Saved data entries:

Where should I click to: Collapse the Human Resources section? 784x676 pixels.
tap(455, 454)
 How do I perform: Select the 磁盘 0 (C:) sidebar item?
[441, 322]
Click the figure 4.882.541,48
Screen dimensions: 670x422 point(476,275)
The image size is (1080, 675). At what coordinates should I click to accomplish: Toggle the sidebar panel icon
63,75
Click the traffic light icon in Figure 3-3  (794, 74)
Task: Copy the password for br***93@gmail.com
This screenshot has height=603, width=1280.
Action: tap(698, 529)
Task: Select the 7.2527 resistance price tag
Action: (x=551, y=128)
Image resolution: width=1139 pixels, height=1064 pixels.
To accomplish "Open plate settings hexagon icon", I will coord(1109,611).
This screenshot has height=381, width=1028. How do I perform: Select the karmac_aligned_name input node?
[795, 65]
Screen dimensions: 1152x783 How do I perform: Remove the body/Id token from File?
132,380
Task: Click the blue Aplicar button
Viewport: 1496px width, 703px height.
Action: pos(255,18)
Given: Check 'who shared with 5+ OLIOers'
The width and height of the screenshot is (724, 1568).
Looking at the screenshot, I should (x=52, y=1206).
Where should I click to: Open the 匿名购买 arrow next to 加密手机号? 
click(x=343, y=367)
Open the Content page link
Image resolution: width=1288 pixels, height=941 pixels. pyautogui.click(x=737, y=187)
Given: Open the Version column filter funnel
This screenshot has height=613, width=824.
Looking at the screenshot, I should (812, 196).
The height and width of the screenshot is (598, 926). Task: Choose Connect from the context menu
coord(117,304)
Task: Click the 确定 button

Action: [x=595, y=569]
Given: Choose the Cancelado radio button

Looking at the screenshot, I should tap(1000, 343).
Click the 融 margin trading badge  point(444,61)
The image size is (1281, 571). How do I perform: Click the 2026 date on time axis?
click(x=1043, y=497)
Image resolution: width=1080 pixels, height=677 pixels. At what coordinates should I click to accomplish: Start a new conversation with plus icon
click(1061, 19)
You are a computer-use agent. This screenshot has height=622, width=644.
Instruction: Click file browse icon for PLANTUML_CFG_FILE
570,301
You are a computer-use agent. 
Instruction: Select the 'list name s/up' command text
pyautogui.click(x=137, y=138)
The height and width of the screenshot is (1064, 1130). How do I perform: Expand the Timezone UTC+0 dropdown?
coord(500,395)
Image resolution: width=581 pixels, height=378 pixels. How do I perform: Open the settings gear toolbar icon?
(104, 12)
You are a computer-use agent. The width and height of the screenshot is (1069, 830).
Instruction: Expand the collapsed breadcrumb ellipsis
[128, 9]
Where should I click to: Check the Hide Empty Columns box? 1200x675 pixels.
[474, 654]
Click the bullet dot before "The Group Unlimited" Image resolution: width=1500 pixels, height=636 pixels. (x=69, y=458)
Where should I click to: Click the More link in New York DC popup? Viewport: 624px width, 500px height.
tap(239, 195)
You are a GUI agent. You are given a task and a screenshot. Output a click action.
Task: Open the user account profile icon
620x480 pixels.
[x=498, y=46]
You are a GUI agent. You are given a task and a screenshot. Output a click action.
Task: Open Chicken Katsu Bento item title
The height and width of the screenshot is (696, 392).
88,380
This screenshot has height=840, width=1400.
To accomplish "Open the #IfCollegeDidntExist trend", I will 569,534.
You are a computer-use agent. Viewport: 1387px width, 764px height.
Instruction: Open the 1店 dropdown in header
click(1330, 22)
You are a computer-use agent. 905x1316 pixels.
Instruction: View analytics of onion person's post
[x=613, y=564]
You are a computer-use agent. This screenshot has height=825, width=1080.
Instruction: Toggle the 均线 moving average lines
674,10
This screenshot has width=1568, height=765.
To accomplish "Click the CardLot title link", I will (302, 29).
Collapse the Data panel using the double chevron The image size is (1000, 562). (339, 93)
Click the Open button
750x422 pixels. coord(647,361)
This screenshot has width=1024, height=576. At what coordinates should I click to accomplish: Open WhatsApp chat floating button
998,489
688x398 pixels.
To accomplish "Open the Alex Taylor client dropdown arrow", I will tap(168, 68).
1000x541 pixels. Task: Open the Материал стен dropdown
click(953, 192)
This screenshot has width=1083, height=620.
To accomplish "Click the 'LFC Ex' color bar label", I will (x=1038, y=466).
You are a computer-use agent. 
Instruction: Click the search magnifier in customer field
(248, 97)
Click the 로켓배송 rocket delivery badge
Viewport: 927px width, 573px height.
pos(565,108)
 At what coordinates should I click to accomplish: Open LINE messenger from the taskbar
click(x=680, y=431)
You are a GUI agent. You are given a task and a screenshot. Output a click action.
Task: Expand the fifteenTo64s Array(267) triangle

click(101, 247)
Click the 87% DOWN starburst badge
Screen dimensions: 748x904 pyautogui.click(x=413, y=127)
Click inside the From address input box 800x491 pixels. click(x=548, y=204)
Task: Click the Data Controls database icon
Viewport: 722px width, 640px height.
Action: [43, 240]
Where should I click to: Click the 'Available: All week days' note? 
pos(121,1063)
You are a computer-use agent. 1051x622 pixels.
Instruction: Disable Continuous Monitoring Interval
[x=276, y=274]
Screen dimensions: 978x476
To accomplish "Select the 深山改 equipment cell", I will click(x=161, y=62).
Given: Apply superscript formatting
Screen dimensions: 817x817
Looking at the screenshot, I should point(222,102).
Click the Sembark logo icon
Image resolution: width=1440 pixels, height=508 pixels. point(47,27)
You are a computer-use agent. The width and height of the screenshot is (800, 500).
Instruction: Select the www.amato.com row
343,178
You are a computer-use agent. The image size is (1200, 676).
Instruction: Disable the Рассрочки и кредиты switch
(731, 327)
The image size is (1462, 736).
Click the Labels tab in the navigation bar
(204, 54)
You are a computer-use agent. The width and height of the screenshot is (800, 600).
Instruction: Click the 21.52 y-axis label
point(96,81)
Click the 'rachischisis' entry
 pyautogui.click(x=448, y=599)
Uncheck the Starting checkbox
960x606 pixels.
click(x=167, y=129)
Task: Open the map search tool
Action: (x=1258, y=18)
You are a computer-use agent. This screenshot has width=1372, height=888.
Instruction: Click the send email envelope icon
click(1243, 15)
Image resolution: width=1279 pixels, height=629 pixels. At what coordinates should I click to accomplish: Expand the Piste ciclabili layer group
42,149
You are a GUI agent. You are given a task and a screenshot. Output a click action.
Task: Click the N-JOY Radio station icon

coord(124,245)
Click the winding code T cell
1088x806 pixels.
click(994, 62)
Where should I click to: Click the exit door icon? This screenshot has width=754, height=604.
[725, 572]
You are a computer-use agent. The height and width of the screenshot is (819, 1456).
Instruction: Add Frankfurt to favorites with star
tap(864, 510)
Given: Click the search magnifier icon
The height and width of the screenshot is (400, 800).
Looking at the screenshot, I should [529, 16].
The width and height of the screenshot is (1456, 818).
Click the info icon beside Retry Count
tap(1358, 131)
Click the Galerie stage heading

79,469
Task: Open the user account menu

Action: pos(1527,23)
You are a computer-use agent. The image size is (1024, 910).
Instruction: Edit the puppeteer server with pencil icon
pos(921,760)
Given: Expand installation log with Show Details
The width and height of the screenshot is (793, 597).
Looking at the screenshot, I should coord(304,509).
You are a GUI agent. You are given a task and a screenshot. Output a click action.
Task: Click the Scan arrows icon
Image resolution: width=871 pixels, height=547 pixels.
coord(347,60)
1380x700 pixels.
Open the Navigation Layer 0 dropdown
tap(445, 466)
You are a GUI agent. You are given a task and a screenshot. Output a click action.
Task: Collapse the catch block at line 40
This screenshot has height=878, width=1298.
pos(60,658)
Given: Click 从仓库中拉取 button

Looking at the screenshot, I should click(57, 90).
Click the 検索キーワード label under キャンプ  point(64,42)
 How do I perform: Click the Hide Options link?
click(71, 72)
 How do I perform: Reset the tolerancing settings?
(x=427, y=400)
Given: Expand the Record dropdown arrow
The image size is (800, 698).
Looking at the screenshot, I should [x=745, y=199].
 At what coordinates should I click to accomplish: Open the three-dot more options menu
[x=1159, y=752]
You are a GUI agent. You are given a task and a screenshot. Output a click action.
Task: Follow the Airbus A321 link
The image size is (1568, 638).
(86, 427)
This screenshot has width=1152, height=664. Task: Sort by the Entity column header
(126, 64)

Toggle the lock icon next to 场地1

WHAT THIS TASK INVOLVES = The lines to return begin at the first line of the records and end at the line holding "Task: Click the blue Aplicar button"; please return them exactly, including both, and nothing beyond.

SOLUTION TO THIS PROBLEM =
Where should I click to: Collapse the Human Resources section? 784x676 pixels.
tap(455, 454)
 How do I perform: Select the 磁盘 0 (C:) sidebar item?
[441, 322]
Click the figure 4.882.541,48
Screen dimensions: 670x422 point(476,275)
The image size is (1080, 675). At what coordinates should I click to accomplish: Toggle the sidebar panel icon
63,75
Click the traffic light icon in Figure 3-3  (794, 74)
Task: Copy the password for br***93@gmail.com
This screenshot has height=603, width=1280.
Action: tap(698, 529)
Task: Select the 7.2527 resistance price tag
Action: (x=551, y=128)
Image resolution: width=1139 pixels, height=1064 pixels.
To accomplish "Open plate settings hexagon icon", I will coord(1109,611).
This screenshot has height=381, width=1028. How do I perform: Select the karmac_aligned_name input node?
[795, 65]
Screen dimensions: 1152x783 How do I perform: Remove the body/Id token from File?
132,380
Task: Click the blue Aplicar button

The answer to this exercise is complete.